> _WHAT YOU WILL DO_: Every entry must be output exactly as it is written.

*** EXERCISE MATERIAL ***

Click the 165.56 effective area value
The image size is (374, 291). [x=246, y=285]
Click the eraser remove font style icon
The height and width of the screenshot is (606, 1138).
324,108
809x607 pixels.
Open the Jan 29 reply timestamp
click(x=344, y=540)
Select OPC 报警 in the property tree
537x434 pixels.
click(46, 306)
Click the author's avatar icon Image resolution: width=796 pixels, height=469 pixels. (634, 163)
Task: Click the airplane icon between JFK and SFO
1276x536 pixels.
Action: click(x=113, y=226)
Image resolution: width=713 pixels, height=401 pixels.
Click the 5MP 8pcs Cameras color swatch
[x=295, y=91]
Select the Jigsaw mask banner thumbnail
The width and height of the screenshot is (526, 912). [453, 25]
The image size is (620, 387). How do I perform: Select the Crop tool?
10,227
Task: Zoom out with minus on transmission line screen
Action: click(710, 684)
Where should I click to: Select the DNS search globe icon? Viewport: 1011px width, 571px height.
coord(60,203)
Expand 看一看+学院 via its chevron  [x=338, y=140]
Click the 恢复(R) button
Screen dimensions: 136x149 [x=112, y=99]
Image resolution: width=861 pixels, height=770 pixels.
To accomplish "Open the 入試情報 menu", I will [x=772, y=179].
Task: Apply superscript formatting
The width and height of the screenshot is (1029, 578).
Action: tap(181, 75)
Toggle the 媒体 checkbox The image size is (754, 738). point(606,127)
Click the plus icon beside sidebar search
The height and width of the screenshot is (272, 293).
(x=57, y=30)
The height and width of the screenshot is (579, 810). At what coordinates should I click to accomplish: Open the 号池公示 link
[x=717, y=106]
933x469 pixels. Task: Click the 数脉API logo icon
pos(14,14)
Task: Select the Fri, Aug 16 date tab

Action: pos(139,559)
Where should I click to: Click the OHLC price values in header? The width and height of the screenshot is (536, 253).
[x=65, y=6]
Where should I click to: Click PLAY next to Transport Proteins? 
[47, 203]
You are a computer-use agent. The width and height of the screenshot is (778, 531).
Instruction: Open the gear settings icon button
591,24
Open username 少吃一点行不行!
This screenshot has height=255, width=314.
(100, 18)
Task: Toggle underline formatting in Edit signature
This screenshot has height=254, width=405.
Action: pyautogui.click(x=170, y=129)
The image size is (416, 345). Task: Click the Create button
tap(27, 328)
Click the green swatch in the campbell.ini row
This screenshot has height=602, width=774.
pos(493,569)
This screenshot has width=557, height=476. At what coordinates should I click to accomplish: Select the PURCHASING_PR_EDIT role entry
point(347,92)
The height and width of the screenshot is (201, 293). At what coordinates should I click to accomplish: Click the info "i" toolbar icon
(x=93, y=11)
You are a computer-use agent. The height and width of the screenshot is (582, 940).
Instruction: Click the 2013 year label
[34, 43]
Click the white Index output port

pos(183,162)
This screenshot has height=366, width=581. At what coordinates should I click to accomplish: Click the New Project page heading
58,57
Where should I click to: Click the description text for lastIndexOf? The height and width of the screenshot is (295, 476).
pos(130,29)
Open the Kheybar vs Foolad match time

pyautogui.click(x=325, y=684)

*** End of EXERCISE MATERIAL ***

> _RESULT BELOW_:
Click the 165.56 effective area value
The image size is (374, 291). [x=246, y=285]
Click the eraser remove font style icon
The height and width of the screenshot is (606, 1138).
324,108
809x607 pixels.
Open the Jan 29 reply timestamp
click(x=344, y=540)
Select OPC 报警 in the property tree
537x434 pixels.
click(46, 306)
Click the author's avatar icon Image resolution: width=796 pixels, height=469 pixels. (634, 163)
Task: Click the airplane icon between JFK and SFO
1276x536 pixels.
Action: click(x=113, y=226)
Image resolution: width=713 pixels, height=401 pixels.
Click the 5MP 8pcs Cameras color swatch
[x=295, y=91]
Select the Jigsaw mask banner thumbnail
The width and height of the screenshot is (526, 912). [453, 25]
The image size is (620, 387). How do I perform: Select the Crop tool?
10,227
Task: Zoom out with minus on transmission line screen
Action: click(710, 684)
Where should I click to: Select the DNS search globe icon? Viewport: 1011px width, 571px height.
coord(60,203)
Expand 看一看+学院 via its chevron  [x=338, y=140]
Click the 恢复(R) button
Screen dimensions: 136x149 [x=112, y=99]
Image resolution: width=861 pixels, height=770 pixels.
To accomplish "Open the 入試情報 menu", I will [x=772, y=179].
Task: Apply superscript formatting
The width and height of the screenshot is (1029, 578).
Action: tap(181, 75)
Toggle the 媒体 checkbox The image size is (754, 738). point(606,127)
Click the plus icon beside sidebar search
The height and width of the screenshot is (272, 293).
(x=57, y=30)
The height and width of the screenshot is (579, 810). At what coordinates should I click to accomplish: Open the 号池公示 link
[x=717, y=106]
933x469 pixels. Task: Click the 数脉API logo icon
pos(14,14)
Task: Select the Fri, Aug 16 date tab

Action: pos(139,559)
Where should I click to: Click the OHLC price values in header? The width and height of the screenshot is (536, 253).
[x=65, y=6]
Where should I click to: Click PLAY next to Transport Proteins? 
[47, 203]
You are a computer-use agent. The width and height of the screenshot is (778, 531).
Instruction: Open the gear settings icon button
591,24
Open username 少吃一点行不行!
This screenshot has height=255, width=314.
(100, 18)
Task: Toggle underline formatting in Edit signature
This screenshot has height=254, width=405.
Action: pyautogui.click(x=170, y=129)
The image size is (416, 345). Task: Click the Create button
tap(27, 328)
Click the green swatch in the campbell.ini row
This screenshot has height=602, width=774.
pos(493,569)
This screenshot has width=557, height=476. At what coordinates should I click to accomplish: Select the PURCHASING_PR_EDIT role entry
point(347,92)
The height and width of the screenshot is (201, 293). At what coordinates should I click to accomplish: Click the info "i" toolbar icon
(x=93, y=11)
You are a computer-use agent. The height and width of the screenshot is (582, 940).
Instruction: Click the 2013 year label
[34, 43]
Click the white Index output port

pos(183,162)
This screenshot has height=366, width=581. At what coordinates should I click to accomplish: Click the New Project page heading
58,57
Where should I click to: Click the description text for lastIndexOf? The height and width of the screenshot is (295, 476).
pos(130,29)
Open the Kheybar vs Foolad match time

pyautogui.click(x=325, y=684)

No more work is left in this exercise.